本稿では、子どもの性被害に関する定義を関連法令や条例を用いて整理し、子どもの性被害による身体的、精神的影響についてまとめた。

子どもの性被害に関連する法令には、児童買春・児童ポルノ禁止法や児童福祉法が存在しており、規定に違反すると懲役か罰金、もしくはその両方の併科が課される重罪である。

また、子どもの性被害に関する地方自治体の条例として青少年保護(健全育成)条例が存在しており、青少年の夜間外出の制限や性的に刺激する情報の提供を回避する責務を求めることなどは全国で共通するものの、具体的に教育機関で人権教育や性教育を組み込み、性被害者の支援について具体的に明記するなど、各自治体での工夫が認められる条例も存在している。

今一度、居住地域の条例内容を確認することで、自身が不適切な情報提供に加担していないか等を見直す機会にしていただきたい。

さらに、子どもの性被害に関する身体的影響では、性器周りの損傷に留まらず、長期的な言動を観察しケアする必要があること、精神的な影響では、日常生活や成人後の社会生活にも長期的な人生に影響を及ぼし兼ねないストレス障害等が生じる可能性があることを認知して欲しい。

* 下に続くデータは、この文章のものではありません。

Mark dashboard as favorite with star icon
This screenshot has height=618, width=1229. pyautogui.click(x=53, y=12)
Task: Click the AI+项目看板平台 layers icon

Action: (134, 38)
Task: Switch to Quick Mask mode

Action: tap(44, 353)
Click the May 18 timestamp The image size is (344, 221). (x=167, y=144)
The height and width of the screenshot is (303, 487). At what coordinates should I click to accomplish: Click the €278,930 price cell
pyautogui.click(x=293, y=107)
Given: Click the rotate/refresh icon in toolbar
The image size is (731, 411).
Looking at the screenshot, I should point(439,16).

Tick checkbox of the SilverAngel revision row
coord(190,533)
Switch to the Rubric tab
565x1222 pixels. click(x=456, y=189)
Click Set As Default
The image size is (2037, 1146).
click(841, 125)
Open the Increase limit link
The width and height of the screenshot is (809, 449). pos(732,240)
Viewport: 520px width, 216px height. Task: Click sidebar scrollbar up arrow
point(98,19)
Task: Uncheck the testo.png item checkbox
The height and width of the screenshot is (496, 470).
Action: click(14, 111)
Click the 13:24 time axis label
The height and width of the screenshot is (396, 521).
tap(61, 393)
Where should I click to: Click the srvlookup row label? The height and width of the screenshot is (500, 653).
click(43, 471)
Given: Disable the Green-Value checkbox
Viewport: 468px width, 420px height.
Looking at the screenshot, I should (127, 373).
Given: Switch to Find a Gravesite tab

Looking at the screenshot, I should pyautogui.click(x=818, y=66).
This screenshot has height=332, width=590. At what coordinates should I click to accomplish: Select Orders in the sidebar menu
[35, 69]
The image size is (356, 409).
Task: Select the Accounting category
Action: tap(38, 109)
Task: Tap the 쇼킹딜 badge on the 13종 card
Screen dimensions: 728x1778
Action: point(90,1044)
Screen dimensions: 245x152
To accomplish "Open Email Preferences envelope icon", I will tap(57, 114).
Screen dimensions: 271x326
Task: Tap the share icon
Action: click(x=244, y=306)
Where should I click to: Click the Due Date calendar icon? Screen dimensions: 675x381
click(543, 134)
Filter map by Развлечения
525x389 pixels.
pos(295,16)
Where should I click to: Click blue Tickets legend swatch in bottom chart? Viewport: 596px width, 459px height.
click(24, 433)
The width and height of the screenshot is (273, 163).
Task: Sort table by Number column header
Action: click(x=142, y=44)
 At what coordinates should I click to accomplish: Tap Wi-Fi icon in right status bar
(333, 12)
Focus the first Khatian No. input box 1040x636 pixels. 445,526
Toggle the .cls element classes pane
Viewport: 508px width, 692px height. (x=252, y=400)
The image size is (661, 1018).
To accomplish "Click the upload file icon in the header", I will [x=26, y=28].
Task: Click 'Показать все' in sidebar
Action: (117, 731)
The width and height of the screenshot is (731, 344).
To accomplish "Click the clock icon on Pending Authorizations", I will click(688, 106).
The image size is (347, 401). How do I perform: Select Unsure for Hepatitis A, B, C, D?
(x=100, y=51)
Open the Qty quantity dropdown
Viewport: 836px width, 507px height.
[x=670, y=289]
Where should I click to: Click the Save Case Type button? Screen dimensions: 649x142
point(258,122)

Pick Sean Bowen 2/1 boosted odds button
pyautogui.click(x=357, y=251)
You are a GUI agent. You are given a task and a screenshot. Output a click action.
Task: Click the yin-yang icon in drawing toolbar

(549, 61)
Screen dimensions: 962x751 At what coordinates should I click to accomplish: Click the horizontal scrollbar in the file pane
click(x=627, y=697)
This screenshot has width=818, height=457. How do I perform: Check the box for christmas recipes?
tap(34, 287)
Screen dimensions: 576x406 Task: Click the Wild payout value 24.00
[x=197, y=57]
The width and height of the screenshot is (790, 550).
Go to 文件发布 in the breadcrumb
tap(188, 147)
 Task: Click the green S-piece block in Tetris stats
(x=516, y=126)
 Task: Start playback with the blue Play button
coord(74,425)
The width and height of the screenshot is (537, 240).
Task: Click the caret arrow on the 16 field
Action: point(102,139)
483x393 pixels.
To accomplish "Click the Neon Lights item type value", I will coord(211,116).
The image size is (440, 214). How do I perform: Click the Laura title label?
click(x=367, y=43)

次稿では、本稿で整理した子どもの性被害に関する法令に基づき分類された罪種別の被害児童人数等の実態を分析する予定である。

■目次

1――はじめに
2――関連法令や条例から分かる子どもの性被害とは?
  2-1|児童買春の定義と罰則
  2-2|児童福祉法の淫行罪は重罪、懲役と罰金の併科あり
  2-3|意外と知らない居住地の青少年保護条例
3――子どもの性被害による身体的・精神的影響
  3-1|身体的影響
  3-2|精神的影響
4――まとめ

(2023年05月26日「基礎研レター」)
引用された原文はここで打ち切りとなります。